#### LISTED ENTRIES

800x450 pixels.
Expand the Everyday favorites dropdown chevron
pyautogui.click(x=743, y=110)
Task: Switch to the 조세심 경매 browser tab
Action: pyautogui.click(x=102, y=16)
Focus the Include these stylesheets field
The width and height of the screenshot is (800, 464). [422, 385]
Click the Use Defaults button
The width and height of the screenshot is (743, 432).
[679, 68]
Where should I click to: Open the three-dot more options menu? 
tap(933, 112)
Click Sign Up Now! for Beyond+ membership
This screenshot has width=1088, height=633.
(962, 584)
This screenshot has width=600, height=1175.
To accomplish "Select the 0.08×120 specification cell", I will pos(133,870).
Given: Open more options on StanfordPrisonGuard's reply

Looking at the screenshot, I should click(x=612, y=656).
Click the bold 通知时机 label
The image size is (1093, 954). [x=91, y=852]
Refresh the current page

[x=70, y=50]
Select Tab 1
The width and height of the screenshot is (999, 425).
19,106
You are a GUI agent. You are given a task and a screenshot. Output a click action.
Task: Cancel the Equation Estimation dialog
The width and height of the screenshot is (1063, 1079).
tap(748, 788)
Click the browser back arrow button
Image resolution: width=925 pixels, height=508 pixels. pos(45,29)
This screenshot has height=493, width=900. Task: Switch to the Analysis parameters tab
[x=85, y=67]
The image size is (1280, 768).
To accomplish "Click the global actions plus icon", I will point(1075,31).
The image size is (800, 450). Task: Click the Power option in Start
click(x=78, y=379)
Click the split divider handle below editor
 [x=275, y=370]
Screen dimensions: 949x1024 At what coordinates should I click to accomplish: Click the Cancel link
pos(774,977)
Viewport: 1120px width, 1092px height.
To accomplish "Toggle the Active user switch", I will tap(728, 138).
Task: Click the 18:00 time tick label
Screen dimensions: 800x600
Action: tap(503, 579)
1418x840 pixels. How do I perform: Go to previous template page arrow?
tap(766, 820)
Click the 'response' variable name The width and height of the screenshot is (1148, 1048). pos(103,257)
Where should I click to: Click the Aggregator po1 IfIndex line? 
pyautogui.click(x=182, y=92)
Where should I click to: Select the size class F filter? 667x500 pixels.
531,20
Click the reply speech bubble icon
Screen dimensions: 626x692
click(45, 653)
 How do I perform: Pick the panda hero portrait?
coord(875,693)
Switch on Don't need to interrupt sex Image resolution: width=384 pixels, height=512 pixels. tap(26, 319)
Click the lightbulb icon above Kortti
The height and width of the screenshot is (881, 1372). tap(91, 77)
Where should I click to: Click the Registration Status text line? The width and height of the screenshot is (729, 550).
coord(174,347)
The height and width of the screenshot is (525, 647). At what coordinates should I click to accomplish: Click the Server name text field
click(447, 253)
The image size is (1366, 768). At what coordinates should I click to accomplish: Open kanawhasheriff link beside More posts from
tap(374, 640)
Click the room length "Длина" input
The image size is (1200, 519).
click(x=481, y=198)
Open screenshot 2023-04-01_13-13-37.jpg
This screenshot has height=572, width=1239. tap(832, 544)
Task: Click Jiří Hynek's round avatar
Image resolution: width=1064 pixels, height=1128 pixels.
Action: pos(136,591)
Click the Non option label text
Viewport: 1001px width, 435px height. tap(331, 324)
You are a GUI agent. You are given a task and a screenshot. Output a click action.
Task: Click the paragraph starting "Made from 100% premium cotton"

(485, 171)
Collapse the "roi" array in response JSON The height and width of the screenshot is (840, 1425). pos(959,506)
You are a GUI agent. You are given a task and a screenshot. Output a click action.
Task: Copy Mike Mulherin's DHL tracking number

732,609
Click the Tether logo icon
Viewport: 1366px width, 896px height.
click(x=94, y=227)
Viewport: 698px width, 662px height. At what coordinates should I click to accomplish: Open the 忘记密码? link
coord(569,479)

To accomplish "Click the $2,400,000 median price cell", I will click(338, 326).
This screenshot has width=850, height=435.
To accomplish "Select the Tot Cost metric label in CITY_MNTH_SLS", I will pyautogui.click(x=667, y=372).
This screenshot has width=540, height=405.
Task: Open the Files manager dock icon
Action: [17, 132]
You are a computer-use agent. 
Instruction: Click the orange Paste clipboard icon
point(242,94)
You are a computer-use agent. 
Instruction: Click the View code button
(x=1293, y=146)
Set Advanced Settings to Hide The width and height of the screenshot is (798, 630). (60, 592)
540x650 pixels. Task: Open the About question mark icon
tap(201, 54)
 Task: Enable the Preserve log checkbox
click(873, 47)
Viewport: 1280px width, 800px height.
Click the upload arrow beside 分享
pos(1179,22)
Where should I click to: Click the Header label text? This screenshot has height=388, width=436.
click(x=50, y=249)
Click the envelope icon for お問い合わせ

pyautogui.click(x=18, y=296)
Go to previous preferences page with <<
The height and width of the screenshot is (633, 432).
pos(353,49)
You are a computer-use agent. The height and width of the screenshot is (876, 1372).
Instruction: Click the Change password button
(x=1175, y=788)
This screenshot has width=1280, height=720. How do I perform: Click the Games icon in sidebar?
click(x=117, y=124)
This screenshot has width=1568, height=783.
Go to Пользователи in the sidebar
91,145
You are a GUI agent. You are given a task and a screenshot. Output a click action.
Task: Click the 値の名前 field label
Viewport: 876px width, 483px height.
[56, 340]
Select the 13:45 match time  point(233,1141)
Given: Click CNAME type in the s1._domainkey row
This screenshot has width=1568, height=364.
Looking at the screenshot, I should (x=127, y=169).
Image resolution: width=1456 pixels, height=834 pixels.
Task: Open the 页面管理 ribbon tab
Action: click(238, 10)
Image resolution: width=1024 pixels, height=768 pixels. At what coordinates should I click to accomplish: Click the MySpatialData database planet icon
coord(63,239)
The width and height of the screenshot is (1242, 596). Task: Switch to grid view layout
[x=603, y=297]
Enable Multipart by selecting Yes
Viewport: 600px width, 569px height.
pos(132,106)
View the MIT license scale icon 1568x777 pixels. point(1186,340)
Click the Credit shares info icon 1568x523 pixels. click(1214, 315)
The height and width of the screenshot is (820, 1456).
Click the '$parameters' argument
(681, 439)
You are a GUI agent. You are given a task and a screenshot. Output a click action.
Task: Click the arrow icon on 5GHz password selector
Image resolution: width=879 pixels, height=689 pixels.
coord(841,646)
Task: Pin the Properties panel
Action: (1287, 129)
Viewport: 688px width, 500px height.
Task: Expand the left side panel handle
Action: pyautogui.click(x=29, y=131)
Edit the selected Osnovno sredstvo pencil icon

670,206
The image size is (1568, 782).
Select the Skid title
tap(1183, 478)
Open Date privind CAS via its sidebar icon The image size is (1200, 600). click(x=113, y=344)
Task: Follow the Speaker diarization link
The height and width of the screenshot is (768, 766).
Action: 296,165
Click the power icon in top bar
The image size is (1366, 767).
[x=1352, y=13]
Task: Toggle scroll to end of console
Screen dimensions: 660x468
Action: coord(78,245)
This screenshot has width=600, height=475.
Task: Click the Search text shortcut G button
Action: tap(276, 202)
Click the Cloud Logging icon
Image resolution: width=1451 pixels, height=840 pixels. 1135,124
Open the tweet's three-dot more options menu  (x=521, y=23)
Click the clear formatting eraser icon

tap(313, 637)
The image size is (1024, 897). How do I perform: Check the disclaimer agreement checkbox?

#### WHAT IS NEEDED
Reproduce the data above verbatim, beginning at the line that contains "Viewport: 1280px width, 800px height." and ending after the line that contains "pos(353,49)".

#### CORRECT ANSWER
Viewport: 1280px width, 800px height.
Click the upload arrow beside 分享
pos(1179,22)
Where should I click to: Click the Header label text? This screenshot has height=388, width=436.
click(x=50, y=249)
Click the envelope icon for お問い合わせ

pyautogui.click(x=18, y=296)
Go to previous preferences page with <<
The height and width of the screenshot is (633, 432).
pos(353,49)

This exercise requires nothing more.